To test the performance our PostgreSQL full text search configuration, we created a JMeter test plan.
We used 5 threads, to simulate simultaneous users submitting search queries, but added a random pause between requests of from 4.5 to 5.5 seconds (using a Gaussian Random Timer), to introduce a more realistic delay interval (real users aren’t likely to be searching constantly within a tiny interval). In order to add more realism, we parameterized the SQL queries to read search terms from a CSV file, rather than repeating the same search each time. The searches returned a maximum of 10,000 records each time.
Approach 1: Using only a GIN Index
Our first set of queries executed a search against a VARCHAR column, which had a GIN index added to it to support full text searches.
For each row that satisfies the query criteria, PostgreSQL must convert the VARCHAR column into its tsvector representation.
This table shows the results or our tests:
Approach 2: Using a TSVECTOR Column with a GIN Index
To enable our second test, we created a tsvector column and set it to the equal the tsvector representation of the original column (main_title in this case).
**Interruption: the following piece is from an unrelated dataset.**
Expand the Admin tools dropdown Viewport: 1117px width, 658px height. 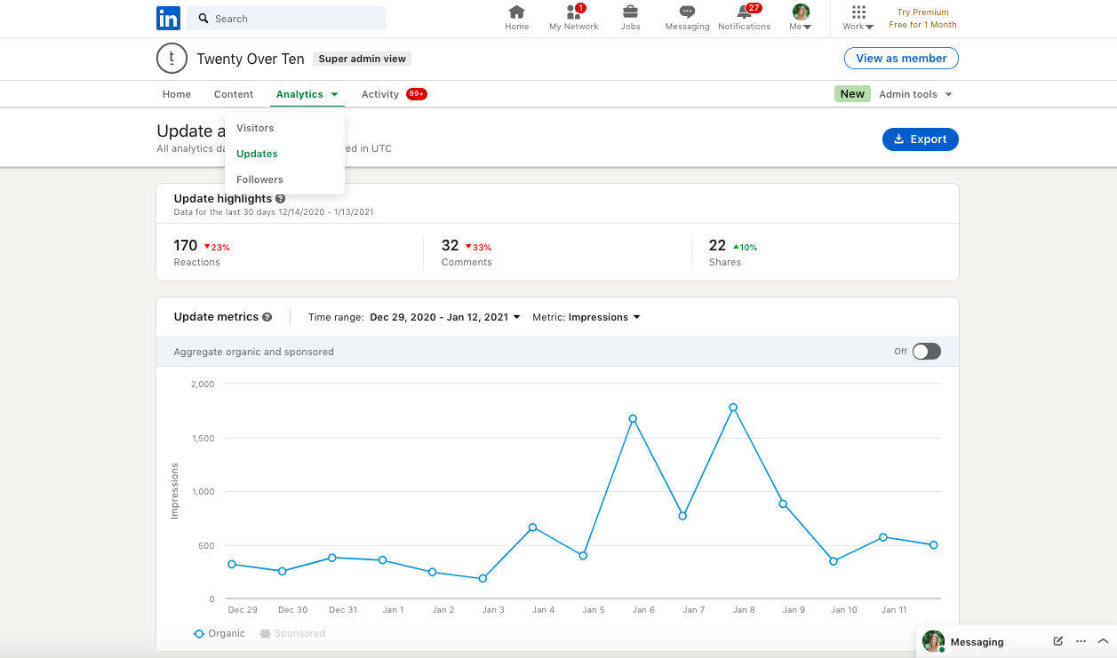[915, 94]
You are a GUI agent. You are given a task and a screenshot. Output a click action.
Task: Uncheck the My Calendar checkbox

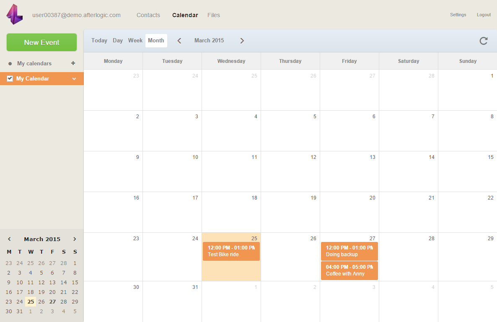click(x=10, y=78)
We then created A GIN index on that new tsvector column. We then queried the tsvector column.
The results, for the same test configuration are shown in the next table.
It’s not surprising that the second test shows results that are slightly faster, on average, than the first test. Having the tsvector column saves PostgreSQL from converting a string to tsvector for each row that satisfies the query criteria.
We plotted the % of peak density (using a probability density function) for both approaches. As the chart below shows, adding the tsvector column with a GIN index not only makes the response faster, but also makes it more consistent - the red line is underneath the blue line on both ends of the distribution.
The question thus becomes whether the tradeoff of additional storage and database objects, including a trigger to keep the primary column(s) in-sync with the tsvector column(s) is worth the performance improvement, as compared to simply querying a string column that has a GIN index created on it. The answer, of course, will depend on your particular use case and the expectations of application users.
Obviously there are limits to PostgreSQL’s full text searching which make it unlikely that you would want to use it for large-scale externally-facing search applications. However, for an internal-only application, PostgreSQL’s full text search is more than up to the job.